Absolute number of species or features per taxa per sample

Is it possible to determine the numbers species (or unique ASVs) belonging to a given phyla or family in each sample? e.g. how many species of Firmicutes are in a given sample. Thanks.

If you make a taxonomy bar plot, you can download the data as a .csv file and see those numbers.

Try that and let us know what you find! :bar_chart:

EDIT: I don't think that answered you question! See discussion below

Hi Colin
I have 100 samples belonging to 30 sub-classes and 5 classes. I trying to generate box plots showing mean, max, min number of unique ASV in Firmicutes (and other phyla, families) in each class and subclass. I am currently using taxa bar plots to determine the number of unique ASV in each sample at Phylum level. I sort, split the table into each phylum, move the data to GraphPad Prism to generate the box-plots. This manual processing is manageable at phylum level, as there are 7 phyla (as of now). It becomes too much work at family level.
I get observed-features in a sample as part of core-metrics data. I was wondering if there is a script which can generate observed features per phylum, per family in a sample.
Another approach I am thinking of is filter based on taxonomy (phylum, family) and then run core-metrics analysis on each filtered table. This will also involve lots of steps.
Regards

1 Like

I am not aware of any method to do it in Qiime2, only with custom scripts... :thinking:

What scripting languages are you familiar with? Would you like me to put something together using R and Phyloseq?

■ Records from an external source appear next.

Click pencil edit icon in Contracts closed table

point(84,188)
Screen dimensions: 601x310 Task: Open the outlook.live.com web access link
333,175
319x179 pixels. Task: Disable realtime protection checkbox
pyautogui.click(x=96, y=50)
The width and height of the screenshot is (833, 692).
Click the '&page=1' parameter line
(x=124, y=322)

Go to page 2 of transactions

I am familiar with R, qiime2R and phyloseq. I was able to create phyloseq object using qiime2R. Couldn't get done much beyond this. I was able to perform most of the analysis in qiime2. I would appreciate the scripts for phyloseq, if it is not too much work.

1 Like

I'll see what I can mock up, starting with a phyloseq object as the input.

No promises! :hugs:

1 Like

Does this look like what you were looking for?
(We can adjust it so it shows exactly what you are looking for! :bar_chart: )

Here's the code:

# Melt phyloseq object into data frame, with
# each row being a single feature.
ps.melt <- ps %>% psmelt()

# Now we can group by SampleType and count total number of Taxa in each
ps.melt %>%
  group_by(SampleType, Phylum) %>%
  summarise(nFeatures = n()) %>%
  filter(nFeatures > 1000) %>%
  ggplot(aes(x = SampleType, y = nFeatures, color = Phylum)) +
  scale_y_log10() +
  geom_point()
2 Likes

Looks like this will work. I will try this and update you. Thank you very much for doing this.

1 Like

Hi Colin
I tried the script. I think it is returning number of reads in each phylum. See figure below.

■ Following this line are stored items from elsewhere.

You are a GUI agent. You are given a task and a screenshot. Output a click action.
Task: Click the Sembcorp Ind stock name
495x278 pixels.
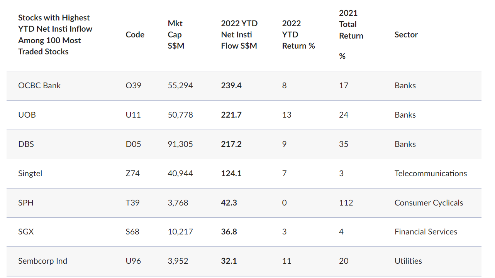[42, 261]
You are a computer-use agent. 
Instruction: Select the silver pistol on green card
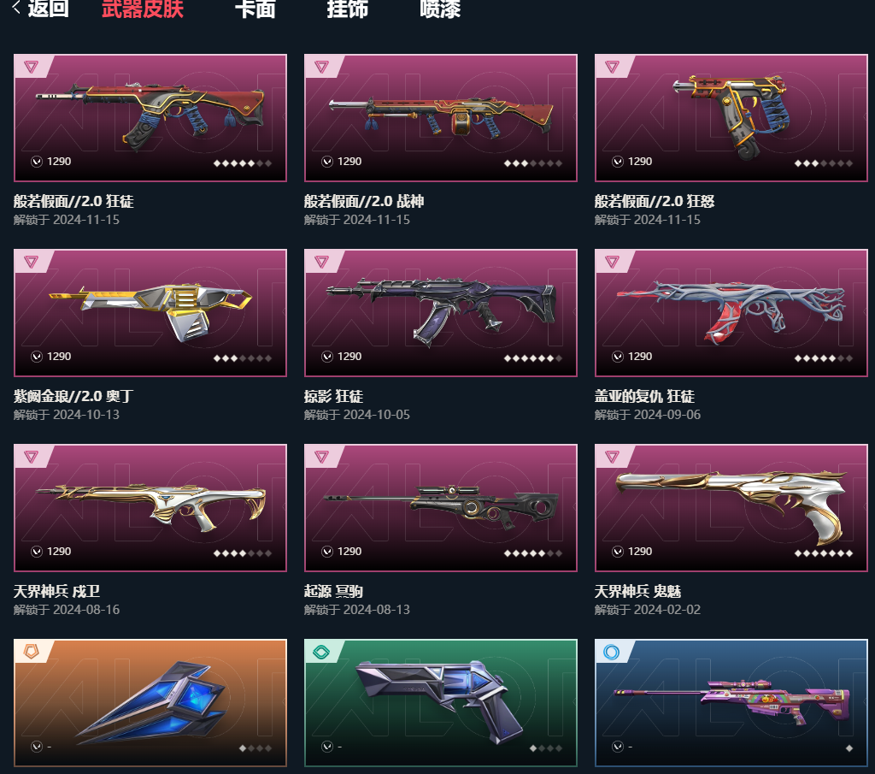point(441,702)
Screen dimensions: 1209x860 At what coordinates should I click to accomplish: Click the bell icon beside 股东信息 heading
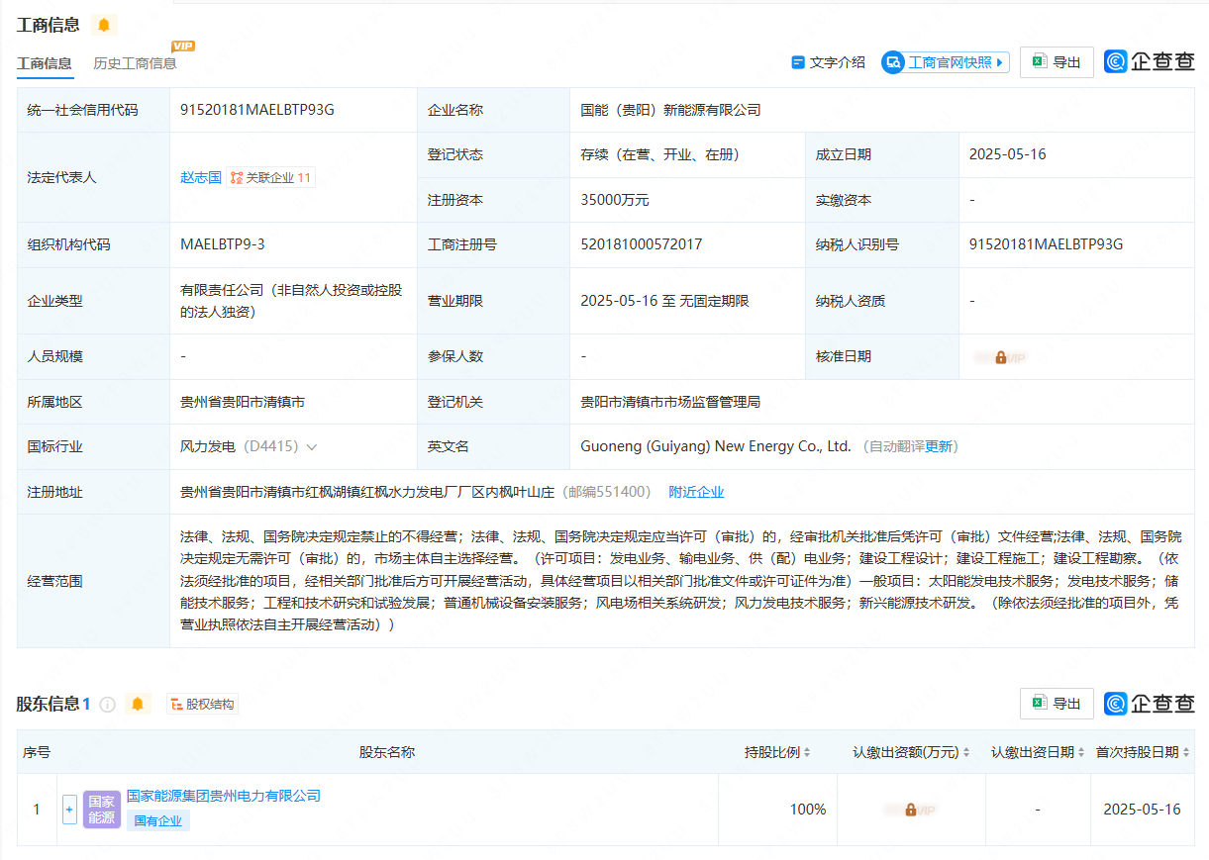click(x=138, y=704)
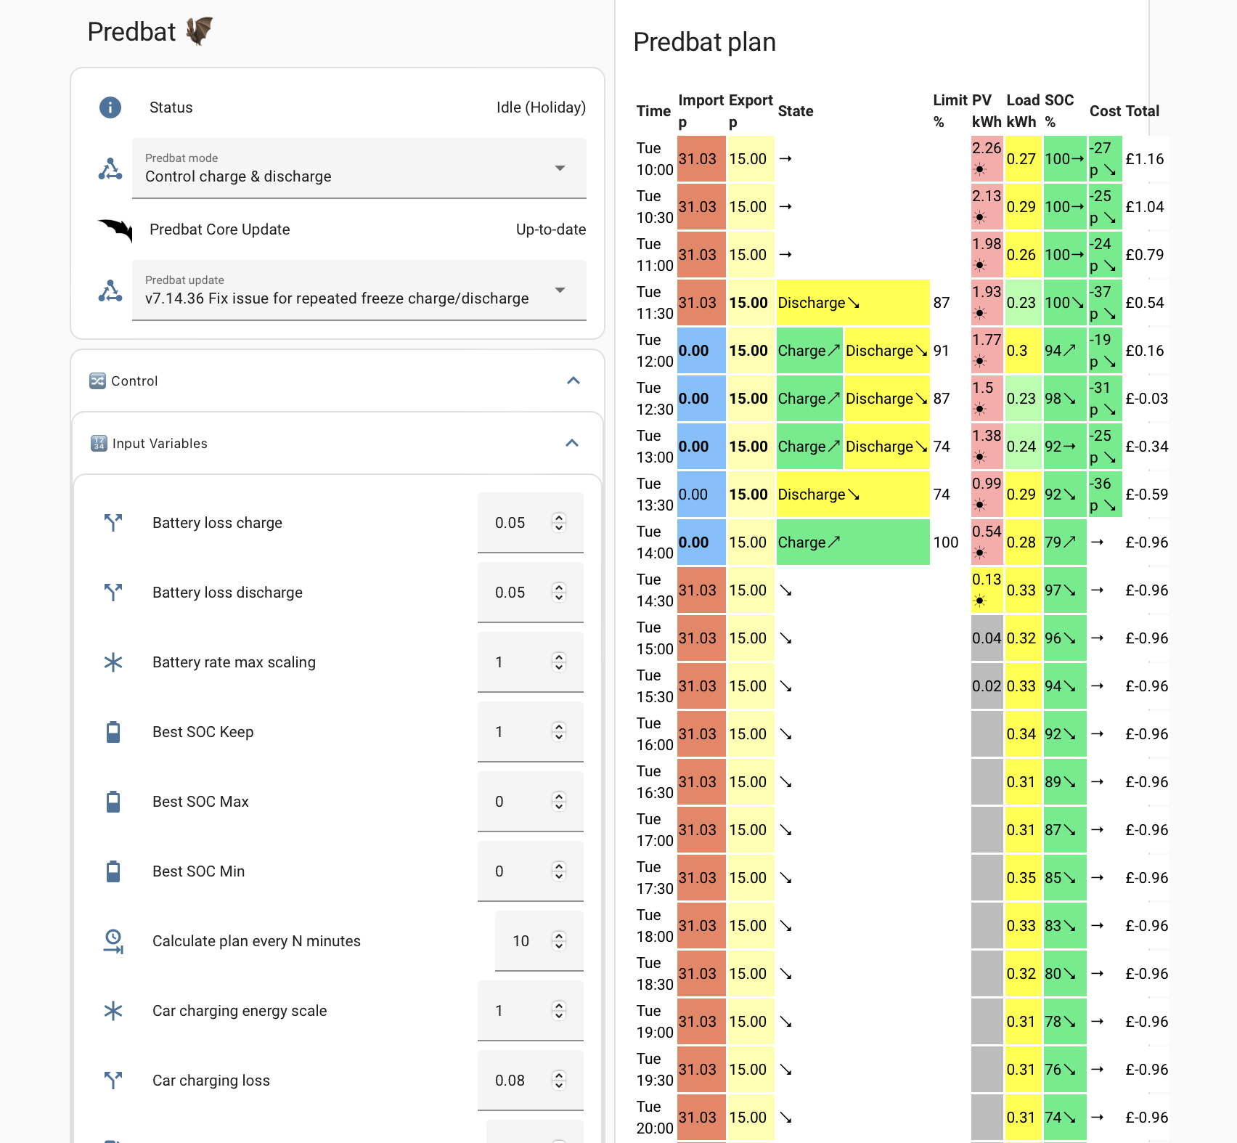Image resolution: width=1237 pixels, height=1143 pixels.
Task: Click the Car charging energy scale stepper
Action: (x=558, y=1010)
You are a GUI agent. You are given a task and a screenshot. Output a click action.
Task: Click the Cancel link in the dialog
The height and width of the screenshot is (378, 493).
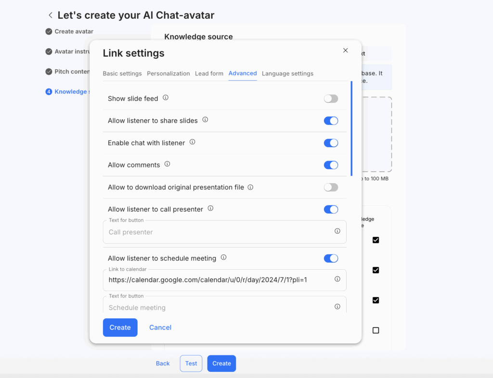coord(160,328)
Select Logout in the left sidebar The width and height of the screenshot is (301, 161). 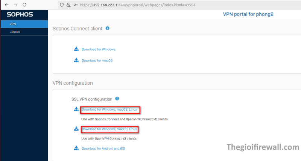point(15,32)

See below my calculations in Excel.
image
E.g. in Resistant group range of ASVs is 150-300. We have to count the number of unique ASV (or species, Genera) in a Phylum (or Family) in a group (or subgroup).
I appreciate your help, but do not want to take too much of your time. Thanks.

Thanks for trying that out. Looks like I missed a couple of important things.

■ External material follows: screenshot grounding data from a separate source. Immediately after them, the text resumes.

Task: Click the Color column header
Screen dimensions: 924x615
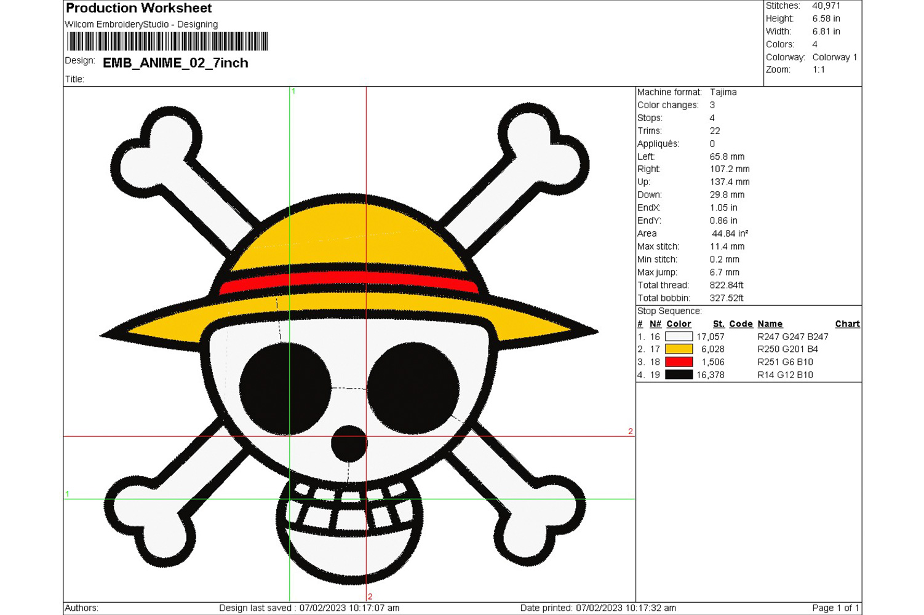Action: click(x=679, y=324)
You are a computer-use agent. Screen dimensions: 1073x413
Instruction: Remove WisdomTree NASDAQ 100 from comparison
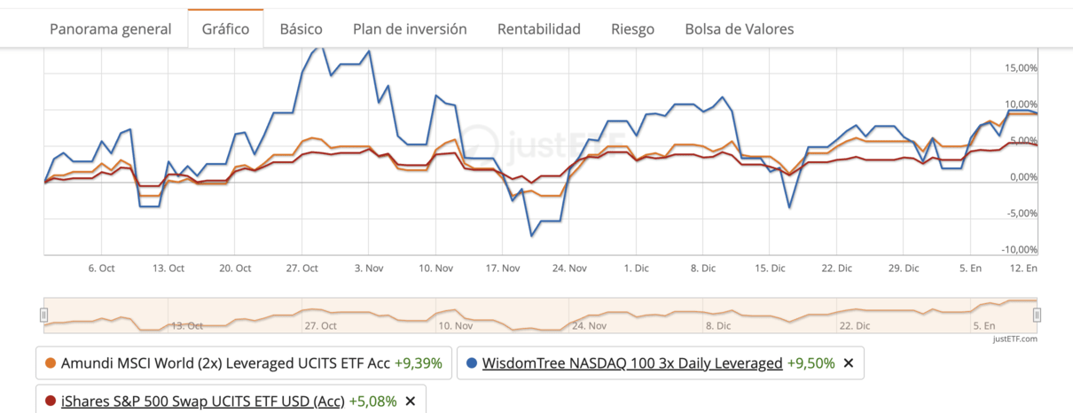pos(848,363)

First, after melting, make sure you are only counting features with abundance > 0.
Second, summarize these by Sample / SampleID as well.

Note: My data.frame column names may be different than yours, so be sure to update this code to match your 'melted' phyloseq object.

ps.melt %>%
  # Remove ASVs that do not appear in a sample
  filter(Abundance > 0) %>%
  # For each Sample (with it's associated Type), take the Phylum...
  group_by(Sample, SampleType, Phylum) %>%
  # ... and count it
  summarize(nFeatures = n()) %>%
  # Filter for Phyla of interest (or don't and see all of them)
  filter(Phylum %in% c("Firmicutes", "Actinobacteria")) %>%
  # Plot
  ggplot(aes(x = SampleType, y = nFeatures)) +
  facet_grid(~Phylum) +
  scale_y_log10() +
  geom_boxplot()

Let's see if we can get our number to match at the Phylum level, then extend this to Family!

1 Like

Thank you very much. It worked.


Could you please direct me to a tutorial about how to format the graph. I want to change axis labels, size, etc.

Yes! I built that using ggplot2. It's a pretty popular package, so you can google questions about formatting and find lots of examples, too!

1 Like

This topic was automatically closed 31 days after the last reply. New replies are no longer allowed.